According to the university's research announcement, one of the primary goals of the proposed "chemical MPPT system" is to eliminate the redundancy and cost associated with conventional electronic MPPT systems, which typically require a battery as a storage component. Instead of using a battery, the device’s control and peripheral components are powered directly by the solar panels:
- Direct PV Powering: The electricity required for the pumps, pump controller, latching solenoid valve, and the microprocessor is provided by a buck-boost DC/DC converter.
- Parallel Connection: This converter is connected to the photovoltaic (PV) array panel in parallel with the electrolysers themselves.
- Low Power Consumption: The system utilises low-power-consumption components, such as piezoelectric pumps and a low-power microprocessor, to minimise the energy drawn from the PV array.
The result is a more streamlined architecture that reduces both complexity and cost while preserving operational stability across varying levels of sunlight.
Turning Carbon Dioxide into Formic Acid Using Only Sunlight
The battery-free system produces formic acid, a carbon-based liquid that can function as both a fuel and an energy carrier. Formic acid is attracting growing interest because it stores hydrogen in a stable liquid form and can be produced directly from captured carbon dioxide. In the Osaka system, solar-generated electricity drives electrochemical reactions that combine carbon dioxide and water, creating formic acid while storing solar energy in chemical bonds. Because the system can self-adjust to changes in sunlight, fuel production continues without external electronic intervention.
The device converts carbon dioxide (CO2) and pure water into a pure aqueous formic acid solution through an electrochemical process powered by solar energy.

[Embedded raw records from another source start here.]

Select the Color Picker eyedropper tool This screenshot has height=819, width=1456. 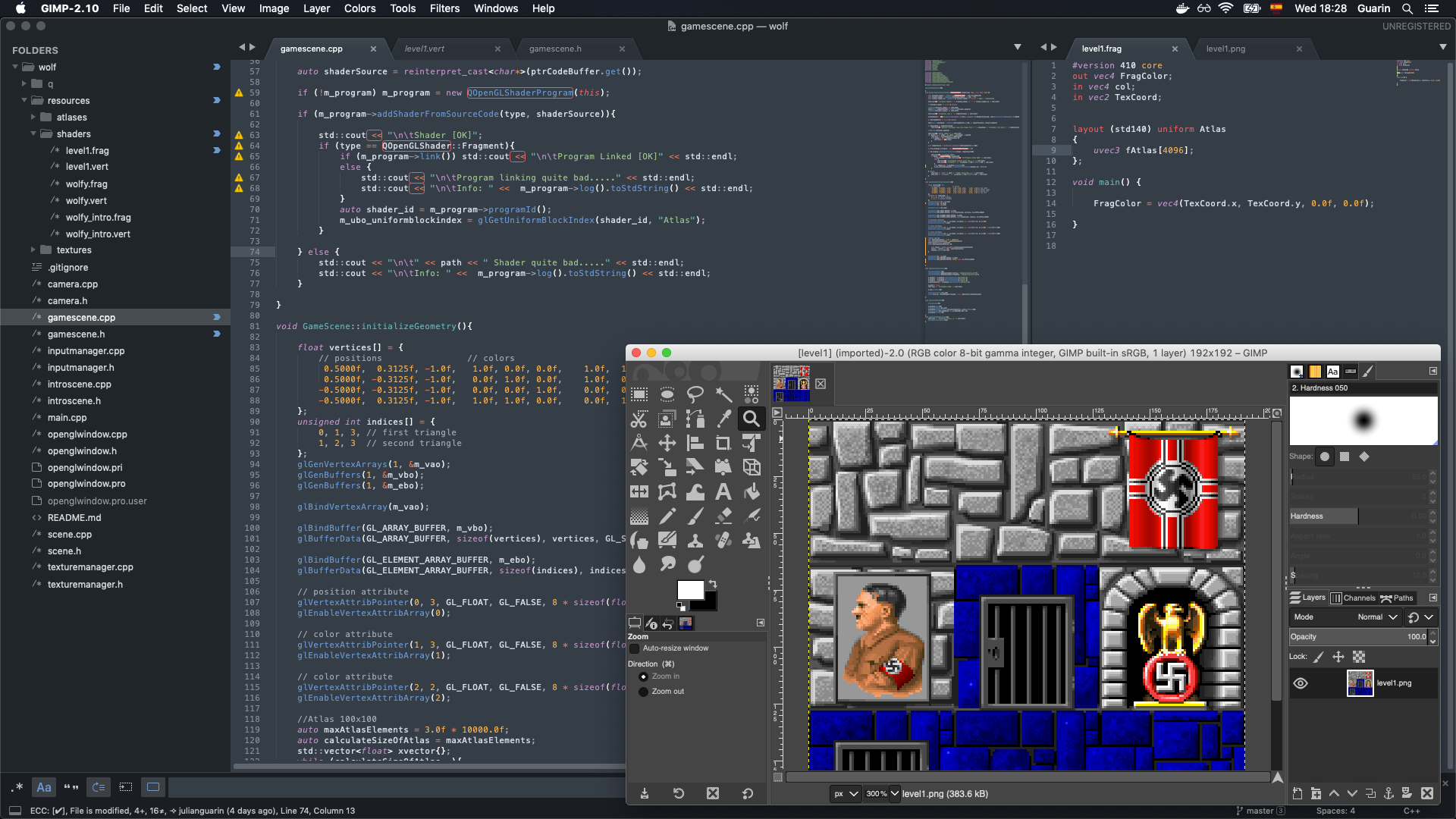723,419
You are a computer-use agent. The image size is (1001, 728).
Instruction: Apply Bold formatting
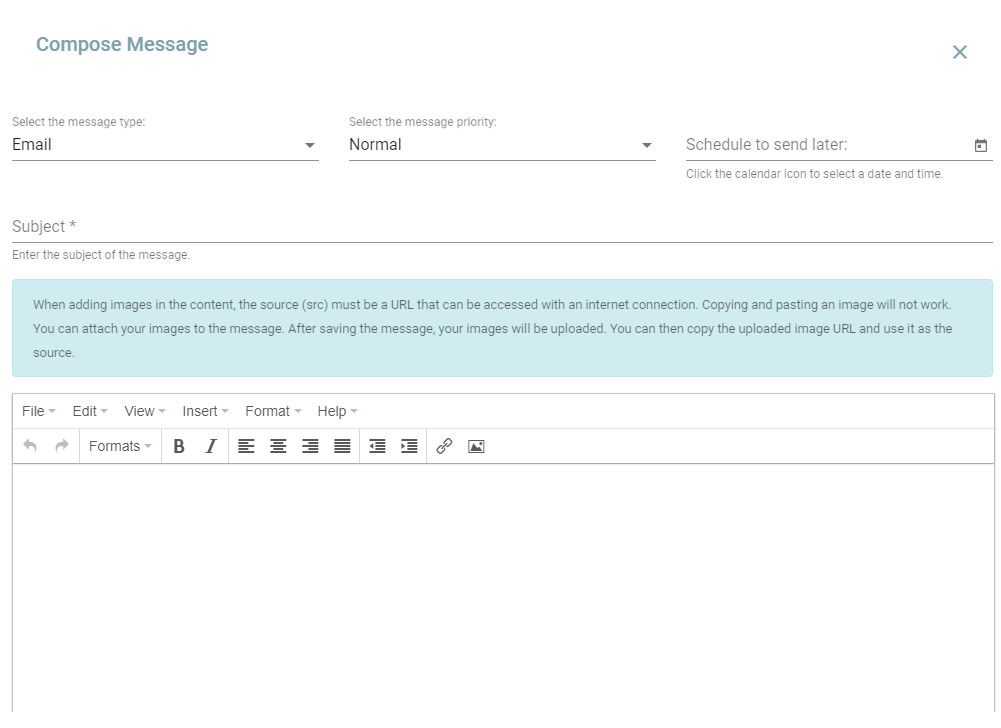[x=179, y=446]
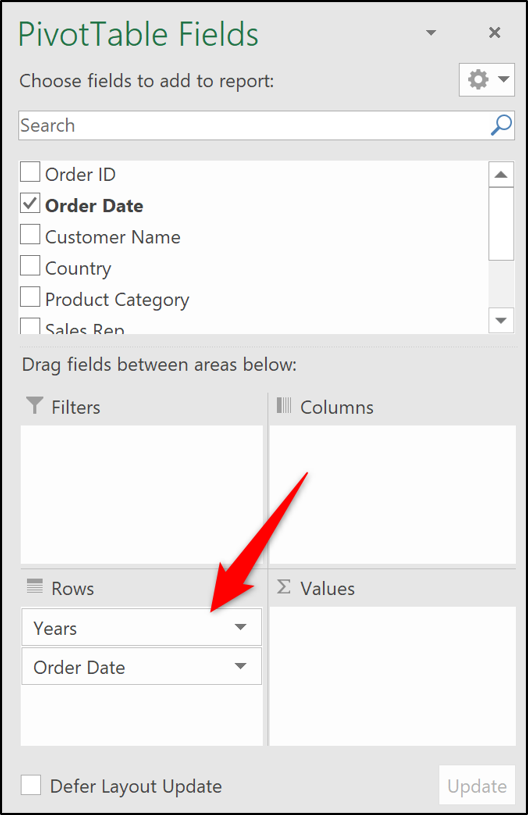Click scroll down arrow in field list
This screenshot has height=815, width=528.
pos(501,320)
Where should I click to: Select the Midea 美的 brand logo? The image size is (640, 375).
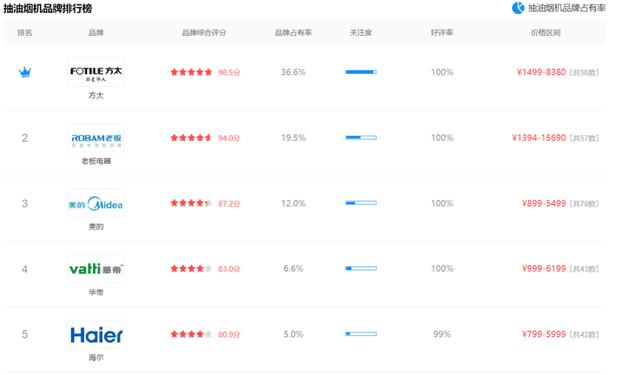[96, 203]
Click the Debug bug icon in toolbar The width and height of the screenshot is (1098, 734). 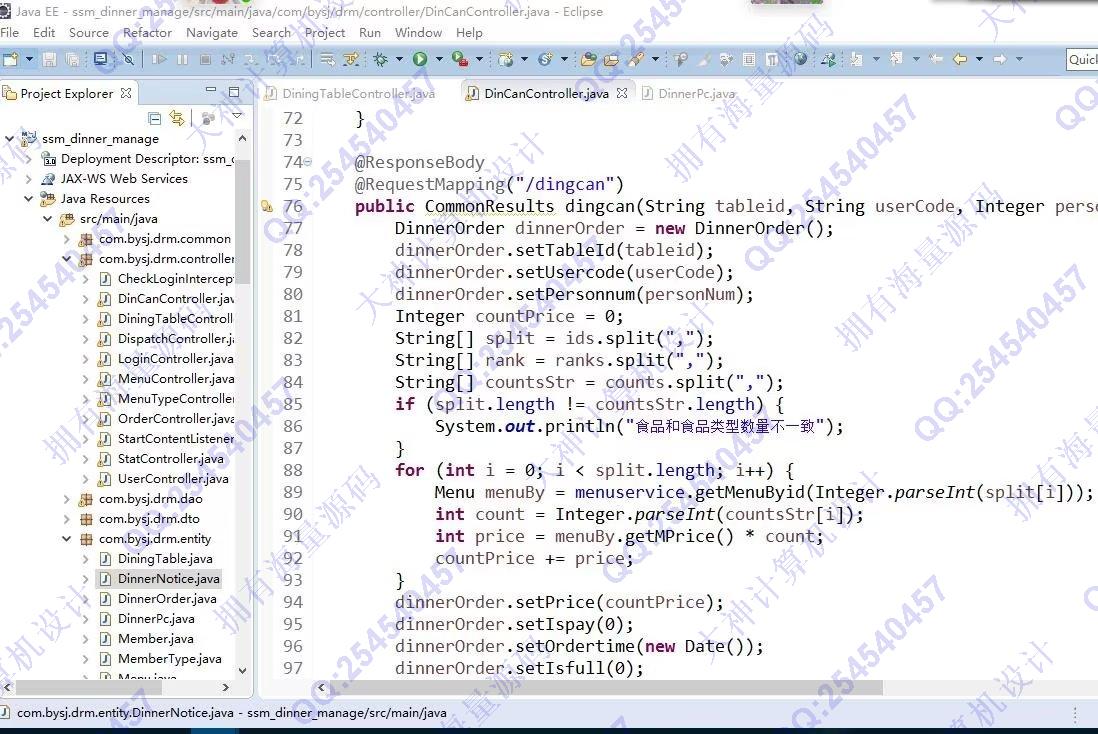coord(380,60)
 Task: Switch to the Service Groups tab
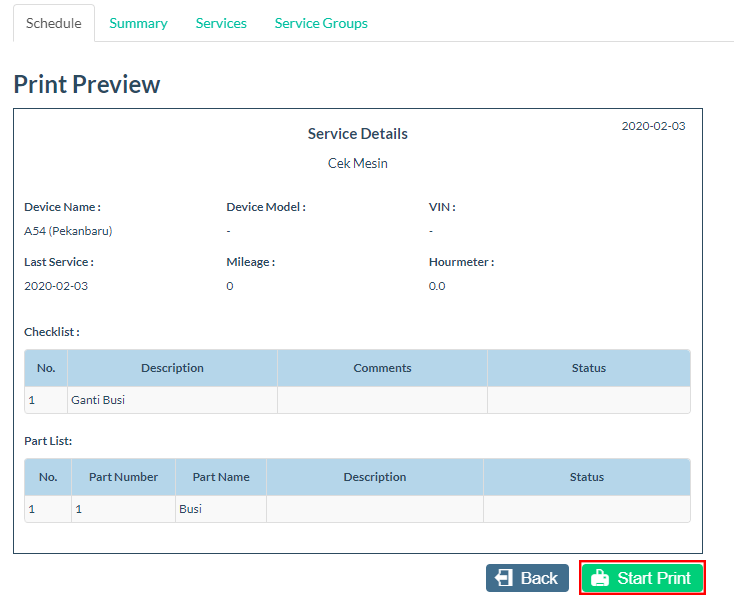click(x=321, y=23)
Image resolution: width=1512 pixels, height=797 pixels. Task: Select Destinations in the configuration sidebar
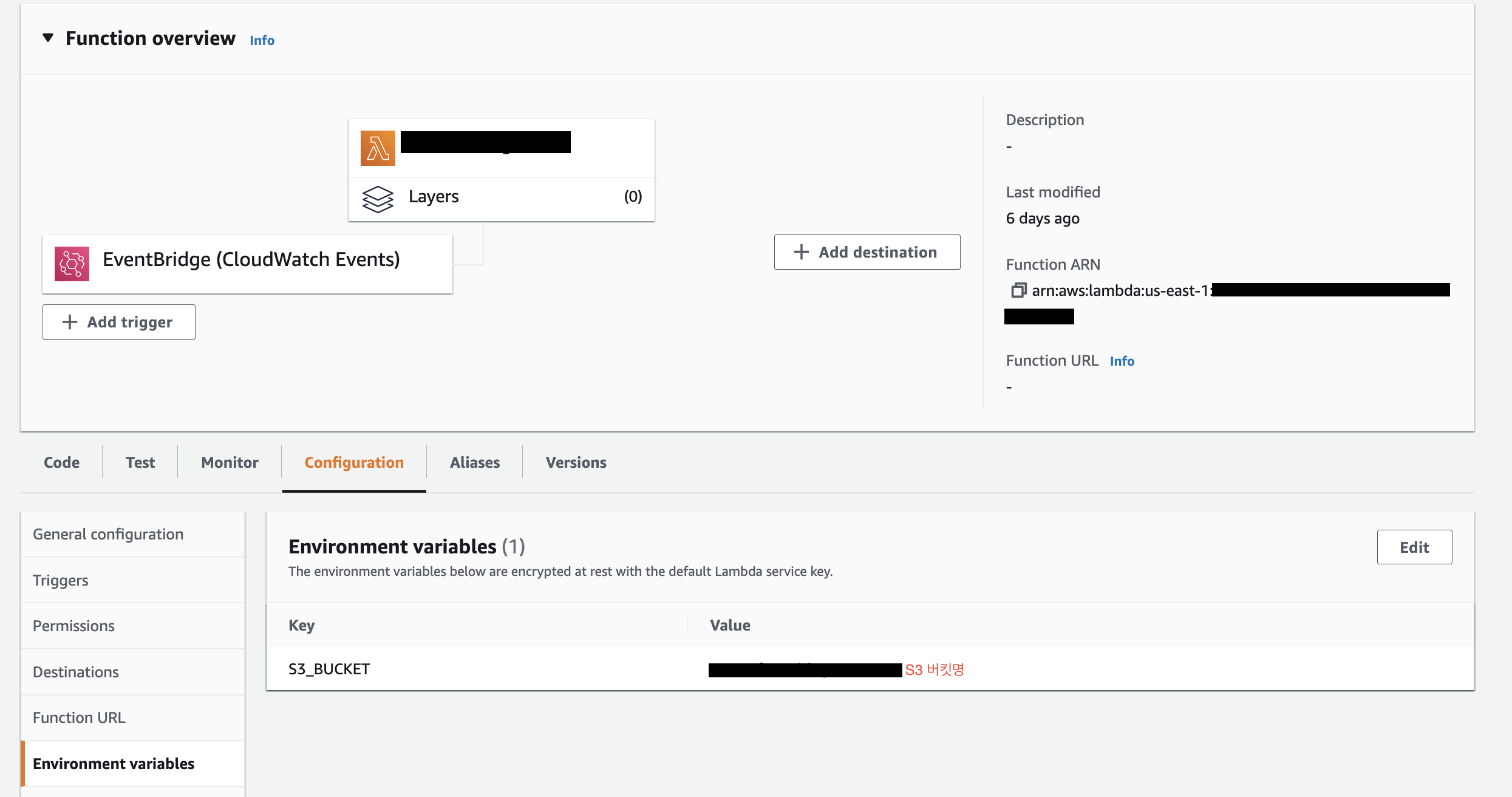point(76,672)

This conversion is achieved using a specialised three-compartment electrolyser designed for stand-alone, unmanned operation. The achievement reflects a broader trend in artificial photosynthesis research. Recent studies have demonstrated increasingly efficient solar-fuel systems capable of converting carbon dioxide into methane, methanol, hydrogen and other energy-rich compounds using sunlight as the sole energy source.
A Step Towards Practical Solar Fuels at Scale
The significance of the Osaka breakthrough lies not only in fuel production but also in system simplification. Batteries remain among the most expensive and maintenance-intensive components in renewable energy systems. Removing them could improve durability, reduce deployment costs, and simplify operation in remote locations. While the project was developed at the Research Centre for Artificial Photosynthesis at Osaka Metropolitan University and tested in Sugimoto, Osaka, Japan, in May 2024, the source material focuses on the technical details of the chemical maximum-power-point tracking (MPPT) system and its performance in producing formic acid.
Researchers demonstrated the system's performance by generating sufficient power to operate a display installation at Expo 2025 Osaka, highlighting its ability to function under practical conditions rather than purely controlled laboratory environments. The development arrives alongside several major advances in artificial photosynthesis. A Yale-led team recently reported a standalone artificial leaf that converts sunlight, water and carbon dioxide directly into methanol with record efficiency, while other researchers have demonstrated new methods for improving solar-driven carbon dioxide reduction through advanced photocatalytic materials.
As energy systems increasingly seek ways to store intermittent solar power in chemical form, battery-free artificial photosynthesis may offer a practical route towards carbon-neutral fuels produced directly from sunlight and atmospheric carbon dioxide. Instead of merely generating electricity, future solar technologies could manufacture transportable fuels, effectively turning sunlight into a storable energy resource.